Cultured pearls are the standard type of pearl that you see in retail jewelry stores. Natural pearls are extremely expensive because of their rarity. Over fishing and pollution have almost completely destroyed the natural pearl industry around the world.
The only difference between a cultured pearl and a natural one is that the cultured pearl mollusk has had a little help from the pearl farmer. Instead of hoping for a sand grain to accidentally lodge inside the mollusk and a pearl to form, the pearl farmer implants a small nucleus in the mollusk to stimulate nacre production.
The process by which the mollusk deposits the nacre around the nucleus is exactly the same as with a sand grain – the farmer just doesn’t depend on luck. It takes several years for a pearl to grow large enough to be considered of commercial size. That is why large pearls are so expensive.
Is there an accepted system for grading pearl quality?
Pearls do not have a generally accepted, industry wide, grading system like diamonds. The GIA and the EGL have proposed grading standards for pearls, but they have not been universally accepted. Many pearl companies use a system based on the terms A, AA, AAA to grade cultured pearls on overall quality.
These standards will vary widely from company to company.

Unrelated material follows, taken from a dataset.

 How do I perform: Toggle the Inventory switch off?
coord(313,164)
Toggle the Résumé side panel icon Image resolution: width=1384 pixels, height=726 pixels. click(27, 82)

This is why you do not routinely see Lab Reports or Certifications associated with pearls like you do with diamonds. This is why we consider reputation and history of the source of the pearls to be so important.
What do you mean by a pearls shape?
Pearls come in a wide variety of shapes, including round, off-round, teardrop, and baroque shaped pearls among others. Baroque pearls can be symmetrical or asymmetrical. Certain types of pearls are valued for their unusual shapes and jewelry is specifically designed to complement these shapes. The value of the classic cultured pearl necklace is based to some extent on the roundness of the pearls in the necklace.

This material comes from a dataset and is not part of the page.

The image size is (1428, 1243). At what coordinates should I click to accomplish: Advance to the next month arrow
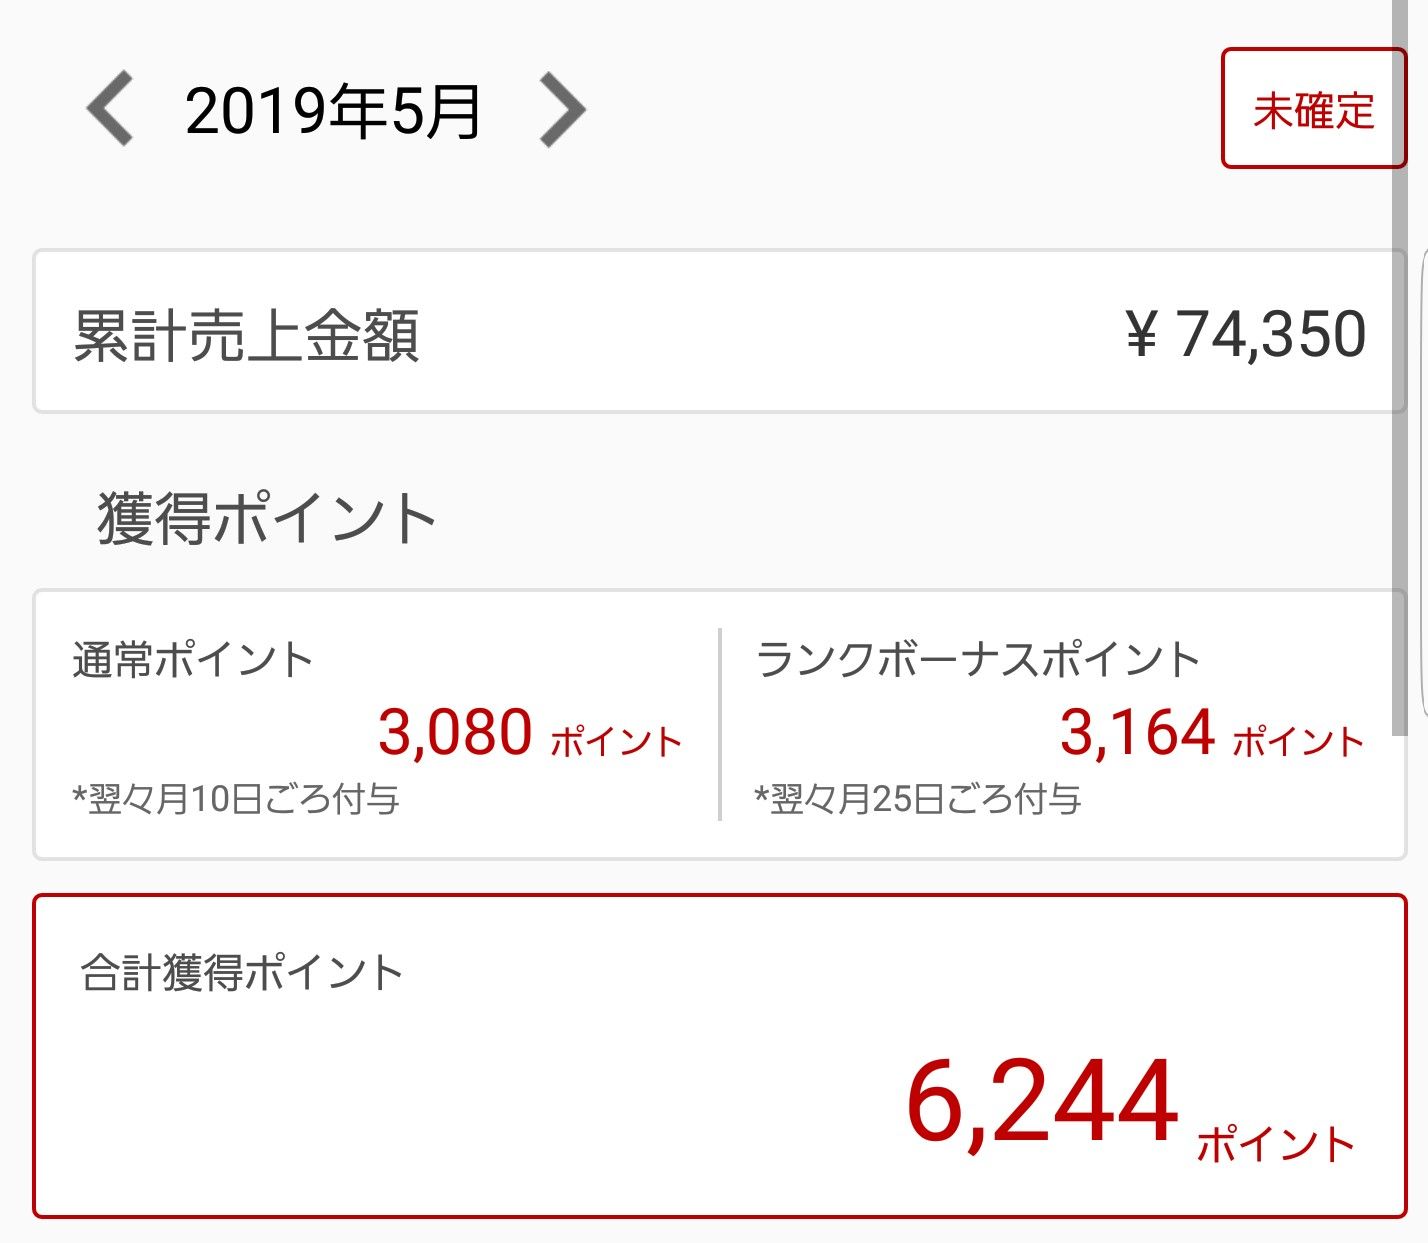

What do you mean by luster or “orient”?
These are actually two different, but related terms. Luster or “glow” is caused by light reflection from within the pearl. The higher the reflective qualities within the pearl, the stronger the luster or “glow”. Orient is caused by tiny crystals within the nacre layers aligning on top of each other. This creates a prismatic effect which will intensify the pearls luster.

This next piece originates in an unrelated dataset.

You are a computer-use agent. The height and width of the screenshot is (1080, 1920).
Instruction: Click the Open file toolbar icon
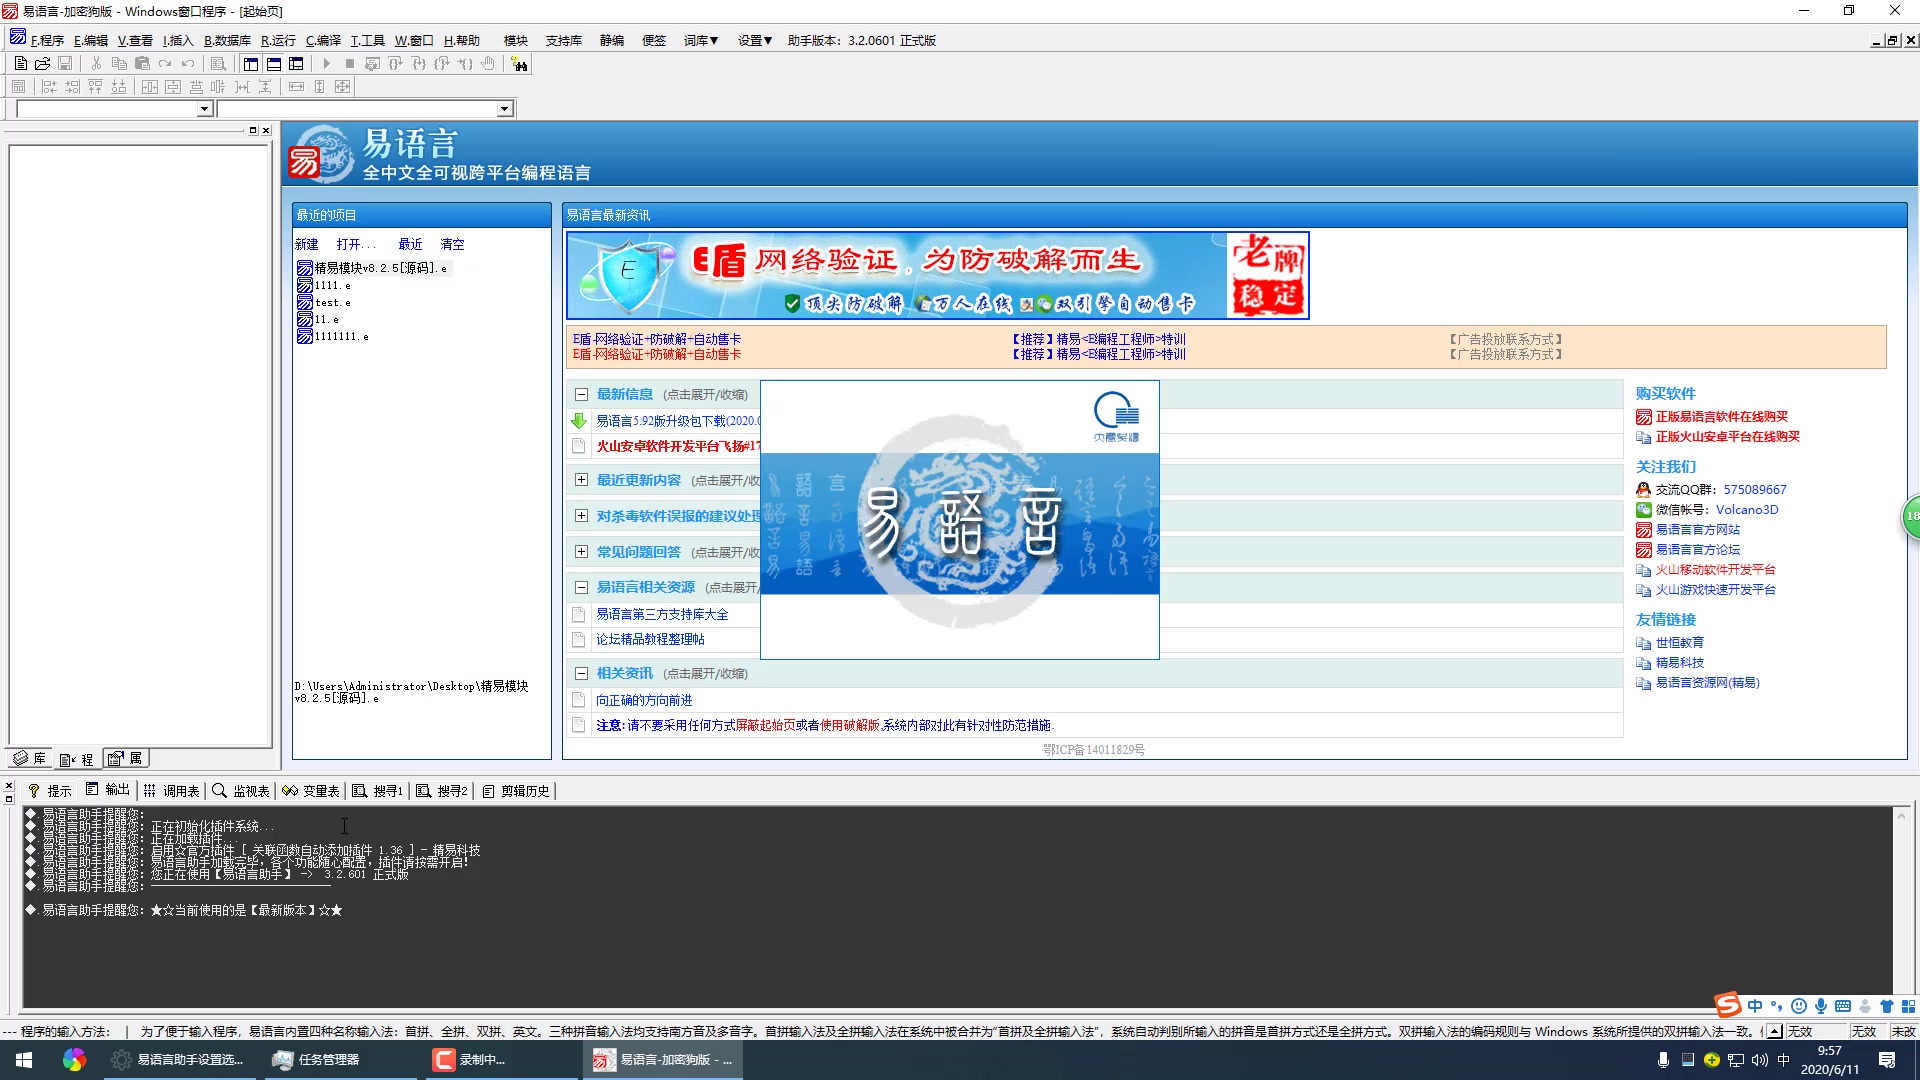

What do you mean by “complexion”?
The term “Complexion” refers to the amount of surface blemishes or imperfections in a pearl’s surface. Cultured pearls are a made by a living creature, thus they will generally have some type of blemish. There is no commonly accepted grading system for blemishes in the surface (complexion) of pearls.
How does size affect the price of pearls?
Size is a primary factor in determining the value of cultured pearls. Cultured pearls get their overall size from two things, the size of the implant and the thickness of nacre. The thicker the pearl’s nacre, the more luminous the pearl becomes. It takes a long time for the mollusk to deposit a thick layer of nacre and this is seen in the increase in value of a cultured pearl with thick nacre.
What does “well matched” mean?
Matching is the process were pearls of similar quality are strung together to form a strand or necklace. Matching pearls takes time, so it has a direct impact on the cost of pearl jewelry. Poorly matched cultured pearls are very noticeable, do not have a pleasing appearance and are less valuable than well matched pearls.